Subject: Multimedia Communication and Content Security (MZKO), Department of Telecommunications, Faculty of electrical engineering and computer science, VSB-TUO.
Name: Bc. Kryštof Šara (SAR0130)
Task syllabus:
- master key exchange (symetric cryptography)
- SRTP-DES exchange, SIP VoIP, SDP session descriptor, RTP stream description (codecs, media type, ports, SRTP master key in bae64) in SIP signalling
- key distribution problem (MitM-prone)
- ZRTP and Diffie-Hellmann (DH) alg (MitM-prone and DH implementation in old HW problem)
- SRTP-DTLS session, WebRTC over DTLS channel, media encryption
- simulation
introduction
In the world of a continuous need for communication (preferably in real-time), it is vital for the media stream transportation to be reliable (uninterrupeted), secure (end-to-end encrypted, and fast (UDP/IP, low jitter and RTT).
Internet telephony (also Voice over Internet Protocol, VoIP) technology mainly ensures a connection between Plain Old Telephone Systems (POTS), which could be represented by a plain analogue telephone device, and between an interconnected generic computer network built on the Internet Protocol (IP). This mutual integration is usually called a converged network. [1]
symmetric vs. asymmetric encryption
The main purpose of an encryption is two ensure confidentiality of data. Also, the encryption can be used for authentication. [7] [8]
General types of encryption: [7] [8]
- symmetric using the shared private key — DES (3DES), AES, Kerberos
- asymmetric using the private-public key pair — Diffie-Hellman, RSA, digital signs and certificates
Asymmetric cryptography is an implementation of so-called trapdoor hash function, where the hashing procedure can be inverted using a secret key. [8]
Another key difference there is the computational speed of the encryption.
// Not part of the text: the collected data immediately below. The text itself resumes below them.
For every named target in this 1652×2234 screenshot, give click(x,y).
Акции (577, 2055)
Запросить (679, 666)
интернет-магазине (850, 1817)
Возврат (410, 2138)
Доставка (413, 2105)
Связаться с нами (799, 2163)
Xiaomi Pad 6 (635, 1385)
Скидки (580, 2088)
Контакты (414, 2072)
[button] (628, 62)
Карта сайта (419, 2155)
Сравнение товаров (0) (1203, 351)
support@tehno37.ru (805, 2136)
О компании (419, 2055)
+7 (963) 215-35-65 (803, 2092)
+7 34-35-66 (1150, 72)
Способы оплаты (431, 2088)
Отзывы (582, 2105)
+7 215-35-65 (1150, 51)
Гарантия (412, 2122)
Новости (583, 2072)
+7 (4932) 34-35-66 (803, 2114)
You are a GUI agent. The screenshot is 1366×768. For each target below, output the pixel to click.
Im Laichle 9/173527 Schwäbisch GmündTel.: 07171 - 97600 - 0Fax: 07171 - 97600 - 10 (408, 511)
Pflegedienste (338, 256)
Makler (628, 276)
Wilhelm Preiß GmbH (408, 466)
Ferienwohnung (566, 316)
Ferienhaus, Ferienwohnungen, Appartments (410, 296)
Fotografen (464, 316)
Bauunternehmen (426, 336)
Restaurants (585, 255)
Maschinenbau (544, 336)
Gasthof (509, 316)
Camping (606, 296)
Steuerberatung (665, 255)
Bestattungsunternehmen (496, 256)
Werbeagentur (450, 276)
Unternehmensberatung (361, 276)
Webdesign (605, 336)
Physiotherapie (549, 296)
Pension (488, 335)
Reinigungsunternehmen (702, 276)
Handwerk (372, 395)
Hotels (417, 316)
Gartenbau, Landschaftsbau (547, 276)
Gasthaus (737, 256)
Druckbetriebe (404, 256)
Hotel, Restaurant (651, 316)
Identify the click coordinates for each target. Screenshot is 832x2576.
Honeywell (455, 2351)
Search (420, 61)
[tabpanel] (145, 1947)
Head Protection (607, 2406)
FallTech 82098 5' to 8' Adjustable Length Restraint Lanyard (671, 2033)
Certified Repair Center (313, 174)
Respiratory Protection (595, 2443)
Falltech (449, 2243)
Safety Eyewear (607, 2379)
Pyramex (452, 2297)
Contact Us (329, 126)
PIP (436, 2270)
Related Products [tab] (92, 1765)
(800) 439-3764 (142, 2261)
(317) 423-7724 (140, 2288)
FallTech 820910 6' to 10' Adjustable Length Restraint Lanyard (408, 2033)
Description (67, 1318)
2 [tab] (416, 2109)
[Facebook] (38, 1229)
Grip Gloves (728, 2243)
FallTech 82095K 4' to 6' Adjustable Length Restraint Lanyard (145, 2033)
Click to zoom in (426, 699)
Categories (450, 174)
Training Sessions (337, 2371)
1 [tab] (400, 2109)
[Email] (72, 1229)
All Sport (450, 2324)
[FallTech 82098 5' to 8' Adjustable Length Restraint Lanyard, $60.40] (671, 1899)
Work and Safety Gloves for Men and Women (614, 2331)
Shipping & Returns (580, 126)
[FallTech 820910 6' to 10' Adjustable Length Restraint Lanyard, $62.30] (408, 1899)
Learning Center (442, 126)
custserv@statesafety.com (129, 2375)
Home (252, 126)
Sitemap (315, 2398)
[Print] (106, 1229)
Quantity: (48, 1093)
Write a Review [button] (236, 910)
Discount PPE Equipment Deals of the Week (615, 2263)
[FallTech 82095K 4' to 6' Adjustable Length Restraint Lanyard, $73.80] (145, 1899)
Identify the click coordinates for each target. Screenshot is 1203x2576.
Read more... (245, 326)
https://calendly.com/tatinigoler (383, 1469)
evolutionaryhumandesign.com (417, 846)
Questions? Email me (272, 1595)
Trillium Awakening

While symmetric encryption is very fast, asymmetric encryption is way slower due to more complex algorithm used. This can by bypassed by using the symmetric type for the interchanged data encryption, while asymmetric type is used for secure symmetric key encryption and distribution. [7] [8]
the VoIP protocol stack
To ensure the transportation integrity, a set of various VoIP protocols are introduced and to be implemented by the reliable systems. Probably the most used VoIP (signalling) protocol is called the Session Initiation Protocol (SIP). This protocol defines an interface for both sides to implement to create a media transportation session. [1]
When the session is initiated, the media stream tunnel can be initiated henceforth too. The stream itself is (under the SIP protocol) usually defined by the Real-time Transport Protocol (RTP). The encrypted version of the just-mentioned RTP protocol, is called SRTP (Secure RTP). [1]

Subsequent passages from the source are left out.